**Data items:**

= = =

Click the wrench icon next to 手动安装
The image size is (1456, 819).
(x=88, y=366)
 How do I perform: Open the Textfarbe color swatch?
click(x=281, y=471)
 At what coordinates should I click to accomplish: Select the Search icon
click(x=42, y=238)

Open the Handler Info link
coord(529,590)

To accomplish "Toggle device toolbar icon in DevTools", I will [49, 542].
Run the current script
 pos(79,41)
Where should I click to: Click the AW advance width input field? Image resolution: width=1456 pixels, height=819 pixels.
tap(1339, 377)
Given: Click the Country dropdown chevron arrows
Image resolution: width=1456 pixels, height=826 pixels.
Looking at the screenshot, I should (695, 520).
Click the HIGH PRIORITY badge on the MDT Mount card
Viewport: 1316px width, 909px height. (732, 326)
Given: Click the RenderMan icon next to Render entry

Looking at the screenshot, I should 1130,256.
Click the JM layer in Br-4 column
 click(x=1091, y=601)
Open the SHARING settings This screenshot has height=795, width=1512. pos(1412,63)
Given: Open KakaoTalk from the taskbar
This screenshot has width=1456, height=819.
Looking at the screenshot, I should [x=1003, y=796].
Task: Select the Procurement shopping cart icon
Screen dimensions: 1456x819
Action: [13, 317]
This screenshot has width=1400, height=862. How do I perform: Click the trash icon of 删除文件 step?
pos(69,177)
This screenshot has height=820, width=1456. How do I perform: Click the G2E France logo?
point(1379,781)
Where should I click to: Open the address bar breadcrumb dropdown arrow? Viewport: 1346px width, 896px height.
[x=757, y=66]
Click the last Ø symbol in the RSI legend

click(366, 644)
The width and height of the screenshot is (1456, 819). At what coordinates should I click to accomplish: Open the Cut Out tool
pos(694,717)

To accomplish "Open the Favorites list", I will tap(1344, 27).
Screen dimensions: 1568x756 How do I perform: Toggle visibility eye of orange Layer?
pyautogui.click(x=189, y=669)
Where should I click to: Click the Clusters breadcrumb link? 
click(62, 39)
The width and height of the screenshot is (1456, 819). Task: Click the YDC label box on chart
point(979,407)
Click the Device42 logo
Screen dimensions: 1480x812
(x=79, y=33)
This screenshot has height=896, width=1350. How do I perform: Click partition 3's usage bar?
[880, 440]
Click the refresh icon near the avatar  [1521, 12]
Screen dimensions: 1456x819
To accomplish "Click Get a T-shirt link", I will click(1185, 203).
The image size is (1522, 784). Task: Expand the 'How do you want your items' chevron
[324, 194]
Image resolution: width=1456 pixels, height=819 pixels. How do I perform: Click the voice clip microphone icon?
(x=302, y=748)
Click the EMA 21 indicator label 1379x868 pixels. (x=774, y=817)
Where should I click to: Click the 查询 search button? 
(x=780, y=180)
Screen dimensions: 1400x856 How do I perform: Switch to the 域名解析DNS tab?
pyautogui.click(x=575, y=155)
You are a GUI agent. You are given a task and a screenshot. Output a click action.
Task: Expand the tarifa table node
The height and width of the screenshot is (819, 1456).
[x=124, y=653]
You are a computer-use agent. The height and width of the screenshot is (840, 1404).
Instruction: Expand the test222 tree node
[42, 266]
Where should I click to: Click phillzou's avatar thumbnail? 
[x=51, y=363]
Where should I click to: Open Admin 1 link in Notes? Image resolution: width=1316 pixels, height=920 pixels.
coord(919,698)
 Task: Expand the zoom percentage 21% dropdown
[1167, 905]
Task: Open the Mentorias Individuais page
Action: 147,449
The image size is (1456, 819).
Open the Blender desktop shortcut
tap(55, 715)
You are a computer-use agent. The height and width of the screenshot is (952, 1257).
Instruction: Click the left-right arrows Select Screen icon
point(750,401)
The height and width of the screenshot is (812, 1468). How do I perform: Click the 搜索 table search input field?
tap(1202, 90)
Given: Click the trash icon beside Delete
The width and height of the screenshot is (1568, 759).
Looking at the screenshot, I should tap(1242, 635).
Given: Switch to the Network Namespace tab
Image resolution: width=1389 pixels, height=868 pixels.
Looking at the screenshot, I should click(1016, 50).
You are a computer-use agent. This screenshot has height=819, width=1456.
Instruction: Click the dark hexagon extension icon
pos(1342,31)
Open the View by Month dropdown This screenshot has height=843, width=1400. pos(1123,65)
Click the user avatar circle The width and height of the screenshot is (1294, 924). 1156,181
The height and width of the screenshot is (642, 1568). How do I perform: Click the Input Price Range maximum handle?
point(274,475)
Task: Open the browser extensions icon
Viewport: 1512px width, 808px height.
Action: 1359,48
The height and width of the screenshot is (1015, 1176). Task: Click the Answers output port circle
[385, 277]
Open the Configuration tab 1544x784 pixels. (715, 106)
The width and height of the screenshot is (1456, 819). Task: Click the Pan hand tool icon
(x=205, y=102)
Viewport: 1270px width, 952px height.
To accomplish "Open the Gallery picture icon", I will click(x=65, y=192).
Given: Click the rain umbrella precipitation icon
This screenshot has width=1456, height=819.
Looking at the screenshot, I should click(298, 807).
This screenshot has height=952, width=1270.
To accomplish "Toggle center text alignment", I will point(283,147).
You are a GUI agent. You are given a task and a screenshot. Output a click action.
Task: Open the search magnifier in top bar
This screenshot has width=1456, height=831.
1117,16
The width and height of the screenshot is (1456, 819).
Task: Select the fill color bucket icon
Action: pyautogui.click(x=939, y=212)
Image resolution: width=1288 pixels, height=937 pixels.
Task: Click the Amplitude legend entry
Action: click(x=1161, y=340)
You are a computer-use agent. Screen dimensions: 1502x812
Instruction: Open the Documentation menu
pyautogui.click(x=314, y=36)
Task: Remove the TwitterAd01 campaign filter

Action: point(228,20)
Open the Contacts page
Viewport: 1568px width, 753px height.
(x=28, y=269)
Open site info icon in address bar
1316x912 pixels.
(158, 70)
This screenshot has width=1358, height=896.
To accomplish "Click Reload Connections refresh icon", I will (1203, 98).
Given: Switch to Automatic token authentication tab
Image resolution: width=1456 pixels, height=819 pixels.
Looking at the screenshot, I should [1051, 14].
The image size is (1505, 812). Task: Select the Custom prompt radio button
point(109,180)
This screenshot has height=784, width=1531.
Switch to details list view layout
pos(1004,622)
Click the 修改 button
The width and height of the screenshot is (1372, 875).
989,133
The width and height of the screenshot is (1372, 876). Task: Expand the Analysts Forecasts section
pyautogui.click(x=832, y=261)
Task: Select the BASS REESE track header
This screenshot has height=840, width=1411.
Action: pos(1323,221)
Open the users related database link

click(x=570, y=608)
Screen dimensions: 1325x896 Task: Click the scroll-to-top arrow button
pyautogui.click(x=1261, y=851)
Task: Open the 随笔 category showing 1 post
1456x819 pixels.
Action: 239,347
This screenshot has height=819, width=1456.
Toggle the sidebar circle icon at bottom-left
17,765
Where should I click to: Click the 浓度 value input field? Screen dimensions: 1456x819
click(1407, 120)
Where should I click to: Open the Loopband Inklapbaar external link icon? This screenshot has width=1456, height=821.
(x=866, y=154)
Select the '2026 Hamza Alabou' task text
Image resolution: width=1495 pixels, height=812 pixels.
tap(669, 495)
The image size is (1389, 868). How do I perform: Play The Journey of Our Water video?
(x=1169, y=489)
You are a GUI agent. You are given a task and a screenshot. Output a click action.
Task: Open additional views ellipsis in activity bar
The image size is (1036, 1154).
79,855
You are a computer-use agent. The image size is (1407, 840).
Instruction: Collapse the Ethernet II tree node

= = =

What is needed is a faithful transcription of every entry.

Click the wrench icon next to 手动安装
The image size is (1456, 819).
(x=88, y=366)
 How do I perform: Open the Textfarbe color swatch?
click(x=281, y=471)
 At what coordinates should I click to accomplish: Select the Search icon
click(x=42, y=238)

Open the Handler Info link
coord(529,590)

To accomplish "Toggle device toolbar icon in DevTools", I will [49, 542].
Run the current script
 pos(79,41)
Where should I click to: Click the AW advance width input field? Image resolution: width=1456 pixels, height=819 pixels.
tap(1339, 377)
Given: Click the Country dropdown chevron arrows
Image resolution: width=1456 pixels, height=826 pixels.
Looking at the screenshot, I should (695, 520).
Click the HIGH PRIORITY badge on the MDT Mount card
Viewport: 1316px width, 909px height. (732, 326)
Given: Click the RenderMan icon next to Render entry

Looking at the screenshot, I should 1130,256.
Click the JM layer in Br-4 column
 click(x=1091, y=601)
Open the SHARING settings This screenshot has height=795, width=1512. pos(1412,63)
Given: Open KakaoTalk from the taskbar
This screenshot has width=1456, height=819.
Looking at the screenshot, I should [x=1003, y=796].
Task: Select the Procurement shopping cart icon
Screen dimensions: 1456x819
Action: [13, 317]
This screenshot has width=1400, height=862. How do I perform: Click the trash icon of 删除文件 step?
pos(69,177)
This screenshot has height=820, width=1456. How do I perform: Click the G2E France logo?
point(1379,781)
Where should I click to: Open the address bar breadcrumb dropdown arrow? Viewport: 1346px width, 896px height.
[x=757, y=66]
Click the last Ø symbol in the RSI legend

click(366, 644)
The width and height of the screenshot is (1456, 819). At what coordinates should I click to accomplish: Open the Cut Out tool
pos(694,717)

To accomplish "Open the Favorites list", I will tap(1344, 27).
Screen dimensions: 1568x756 How do I perform: Toggle visibility eye of orange Layer?
pyautogui.click(x=189, y=669)
Where should I click to: Click the Clusters breadcrumb link? 
click(62, 39)
The width and height of the screenshot is (1456, 819). Task: Click the YDC label box on chart
point(979,407)
Click the Device42 logo
Screen dimensions: 1480x812
(x=79, y=33)
This screenshot has height=896, width=1350. How do I perform: Click partition 3's usage bar?
[880, 440]
Click the refresh icon near the avatar  [1521, 12]
Screen dimensions: 1456x819
To accomplish "Click Get a T-shirt link", I will click(1185, 203).
The image size is (1522, 784). Task: Expand the 'How do you want your items' chevron
[324, 194]
Image resolution: width=1456 pixels, height=819 pixels. How do I perform: Click the voice clip microphone icon?
(x=302, y=748)
Click the EMA 21 indicator label 1379x868 pixels. (x=774, y=817)
Where should I click to: Click the 查询 search button? 
(x=780, y=180)
Screen dimensions: 1400x856 How do I perform: Switch to the 域名解析DNS tab?
pyautogui.click(x=575, y=155)
You are a GUI agent. You are given a task and a screenshot. Output a click action.
Task: Expand the tarifa table node
The height and width of the screenshot is (819, 1456).
[x=124, y=653]
You are a computer-use agent. The height and width of the screenshot is (840, 1404).
Instruction: Expand the test222 tree node
[42, 266]
Where should I click to: Click phillzou's avatar thumbnail? 
[x=51, y=363]
Where should I click to: Open Admin 1 link in Notes? Image resolution: width=1316 pixels, height=920 pixels.
coord(919,698)
 Task: Expand the zoom percentage 21% dropdown
[1167, 905]
Task: Open the Mentorias Individuais page
Action: 147,449
The image size is (1456, 819).
Open the Blender desktop shortcut
tap(55, 715)
You are a computer-use agent. The height and width of the screenshot is (952, 1257).
Instruction: Click the left-right arrows Select Screen icon
point(750,401)
The height and width of the screenshot is (812, 1468). How do I perform: Click the 搜索 table search input field?
tap(1202, 90)
Given: Click the trash icon beside Delete
The width and height of the screenshot is (1568, 759).
Looking at the screenshot, I should tap(1242, 635).
Given: Switch to the Network Namespace tab
Image resolution: width=1389 pixels, height=868 pixels.
Looking at the screenshot, I should click(1016, 50).
You are a computer-use agent. This screenshot has height=819, width=1456.
Instruction: Click the dark hexagon extension icon
pos(1342,31)
Open the View by Month dropdown This screenshot has height=843, width=1400. pos(1123,65)
Click the user avatar circle The width and height of the screenshot is (1294, 924). 1156,181
The height and width of the screenshot is (642, 1568). How do I perform: Click the Input Price Range maximum handle?
point(274,475)
Task: Open the browser extensions icon
Viewport: 1512px width, 808px height.
Action: 1359,48
The height and width of the screenshot is (1015, 1176). Task: Click the Answers output port circle
[385, 277]
Open the Configuration tab 1544x784 pixels. (715, 106)
The width and height of the screenshot is (1456, 819). Task: Click the Pan hand tool icon
(x=205, y=102)
Viewport: 1270px width, 952px height.
To accomplish "Open the Gallery picture icon", I will click(x=65, y=192).
Given: Click the rain umbrella precipitation icon
This screenshot has width=1456, height=819.
Looking at the screenshot, I should click(298, 807).
This screenshot has height=952, width=1270.
To accomplish "Toggle center text alignment", I will point(283,147).
You are a GUI agent. You are given a task and a screenshot. Output a click action.
Task: Open the search magnifier in top bar
This screenshot has width=1456, height=831.
1117,16
The width and height of the screenshot is (1456, 819).
Task: Select the fill color bucket icon
Action: pyautogui.click(x=939, y=212)
Image resolution: width=1288 pixels, height=937 pixels.
Task: Click the Amplitude legend entry
Action: click(x=1161, y=340)
You are a computer-use agent. Screen dimensions: 1502x812
Instruction: Open the Documentation menu
pyautogui.click(x=314, y=36)
Task: Remove the TwitterAd01 campaign filter

Action: point(228,20)
Open the Contacts page
Viewport: 1568px width, 753px height.
(x=28, y=269)
Open site info icon in address bar
1316x912 pixels.
(158, 70)
This screenshot has width=1358, height=896.
To accomplish "Click Reload Connections refresh icon", I will (1203, 98).
Given: Switch to Automatic token authentication tab
Image resolution: width=1456 pixels, height=819 pixels.
Looking at the screenshot, I should [1051, 14].
The image size is (1505, 812). Task: Select the Custom prompt radio button
point(109,180)
This screenshot has height=784, width=1531.
Switch to details list view layout
pos(1004,622)
Click the 修改 button
The width and height of the screenshot is (1372, 875).
989,133
The width and height of the screenshot is (1372, 876). Task: Expand the Analysts Forecasts section
pyautogui.click(x=832, y=261)
Task: Select the BASS REESE track header
This screenshot has height=840, width=1411.
Action: pos(1323,221)
Open the users related database link

click(x=570, y=608)
Screen dimensions: 1325x896 Task: Click the scroll-to-top arrow button
pyautogui.click(x=1261, y=851)
Task: Open the 随笔 category showing 1 post
1456x819 pixels.
Action: 239,347
This screenshot has height=819, width=1456.
Toggle the sidebar circle icon at bottom-left
17,765
Where should I click to: Click the 浓度 value input field? Screen dimensions: 1456x819
click(1407, 120)
Where should I click to: Open the Loopband Inklapbaar external link icon? This screenshot has width=1456, height=821.
(x=866, y=154)
Select the '2026 Hamza Alabou' task text
Image resolution: width=1495 pixels, height=812 pixels.
tap(669, 495)
The image size is (1389, 868). How do I perform: Play The Journey of Our Water video?
(x=1169, y=489)
You are a GUI agent. You are given a task and a screenshot. Output a click action.
Task: Open additional views ellipsis in activity bar
The image size is (1036, 1154).
79,855
You are a computer-use agent. The image size is (1407, 840).
Instruction: Collapse the Ethernet II tree node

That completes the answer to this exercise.